Una artista argentina logró conquistar las pasarelas internacionales con una propuesta revolucionaria: convertir basura en piezas de alta moda.
Mónica Casella, quien trabaja desde un galpón en el conurbano bonaerense, fue protagonista de un informe especial en Telenoche que reveló su camino desde el reciclaje artesanal hasta la Semana de la Moda de Nueva York.
LA FILOSOFÍA: “LA BASURA ES RIQUEZA”
Para Casella, los residuos plásticos no son desperdicios sino oportunidades creativas. “Para mí la basura es riqueza, no es basura”, afirmó en la entrevista. Su trabajo consiste en resignificar materiales descartados como botellas, etiquetas y plásticos industriales que, de otro modo, contaminarían basurales o mares.
La artista desarrolló una técnica de tejido con materiales reciclados que le permite crear prendas modulares sin costuras y con cero desperdicio. Sus diseños son inclusivos en talle y género, adaptándose a diferentes cuerpos y estilos. “Busco desde el arte resignificar lo que es la industria y desde la industria apoyar lo que es el arte”, explicó sobre su visión.
DEL GALPÓN A LA PASARELA DE NUEVA YORK
El salto a la moda sustentable fue inesperado. Mientras preparaba una muestra artística, vio uno de sus paños tejidos en el piso y pensó: “Esto es un vestido”. Ese momento marcó el inicio de su carrera como diseñadora de moda ecológica.

En 2024, sus creaciones llegaron a la Semana de la Moda de Nueva York, donde desfilaron vestidos hechos íntegramente con materiales reciclados. Lo más emotivo del evento fue que las prendas no fueron llevadas por modelos profesionales, sino por hijos, sobrinos y parejas de la artista. “Fue inolvidable”, recordó sobre esa experiencia.

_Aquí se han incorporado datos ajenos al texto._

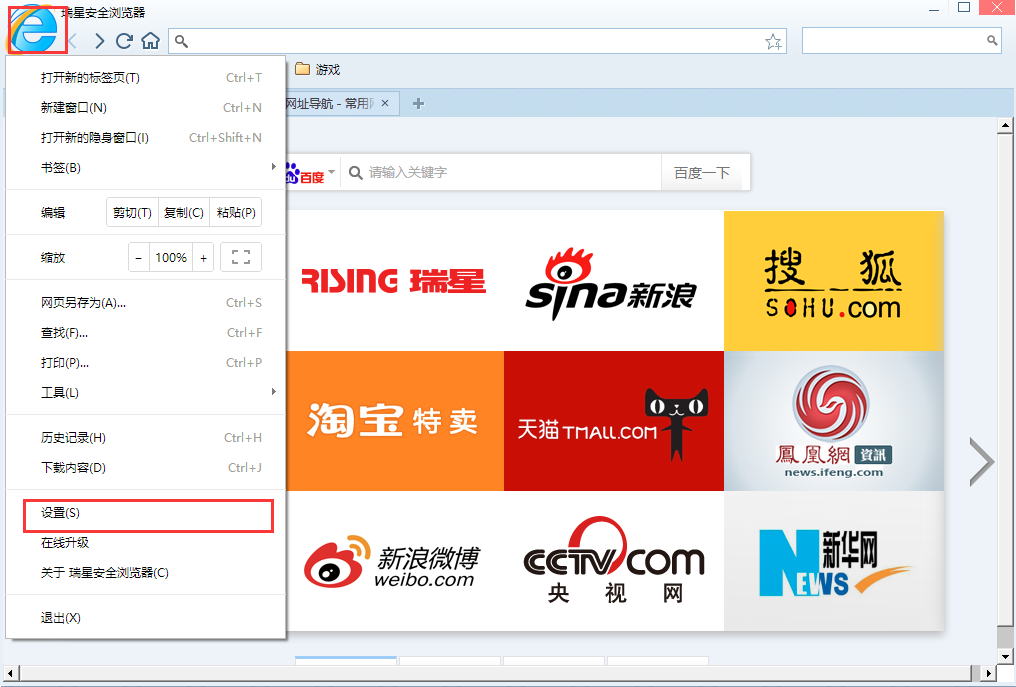Click the magnifier icon in the address bar
This screenshot has width=1016, height=687.
point(180,42)
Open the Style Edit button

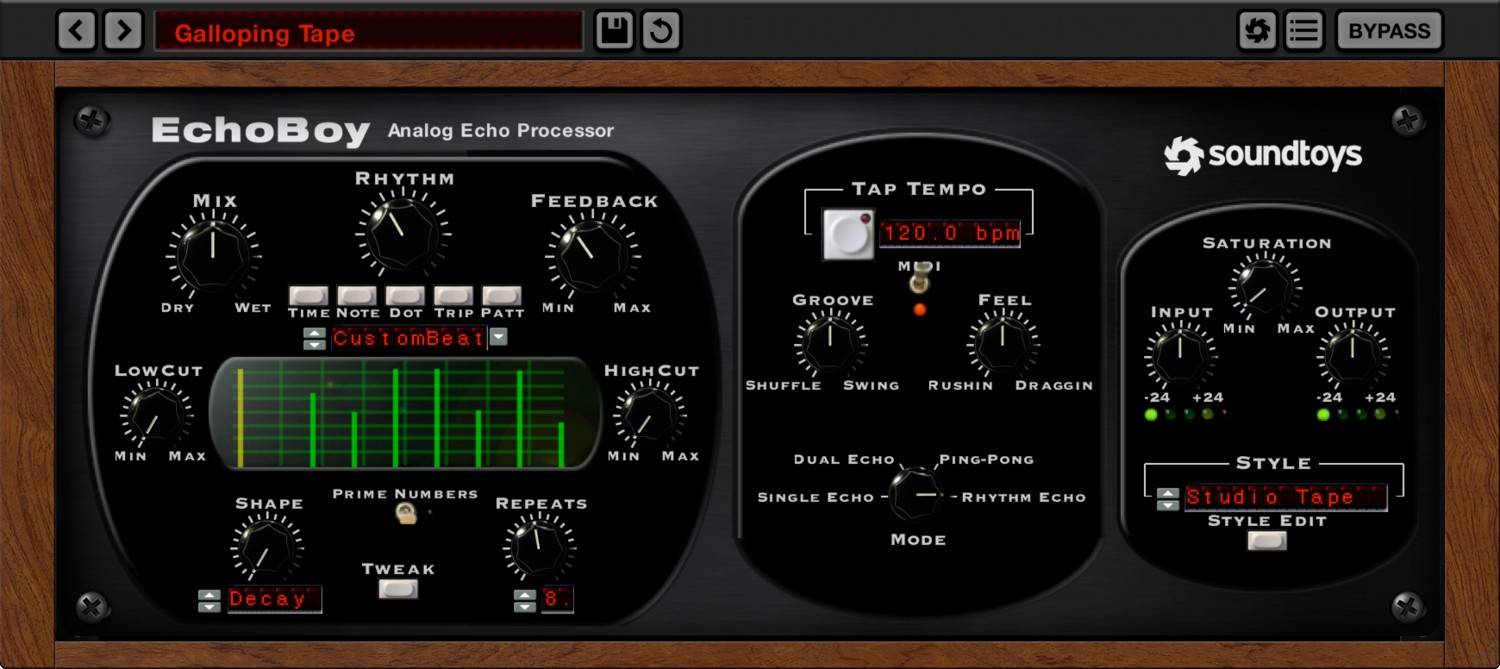pyautogui.click(x=1267, y=541)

ARTE RETORNABLE: PRENDAS QUE NUNCA MUEREN
Bajo el concepto de “arte retornable”, las obras de Casella no tienen un final definitivo. Las piezas se presentan, reciclan, resignifican y vuelven a escena con nuevas formas y funciones, manteniendo vivo el mensaje sobre la importancia del reciclaje y la creatividad consciente.

En tiempos de inteligencia artificial, Mónica Casella propone algo diferente: la inteligencia artesanal, una forma de crear que combina el trabajo manual con una visión disruptiva sobre el futuro de la moda sustentable.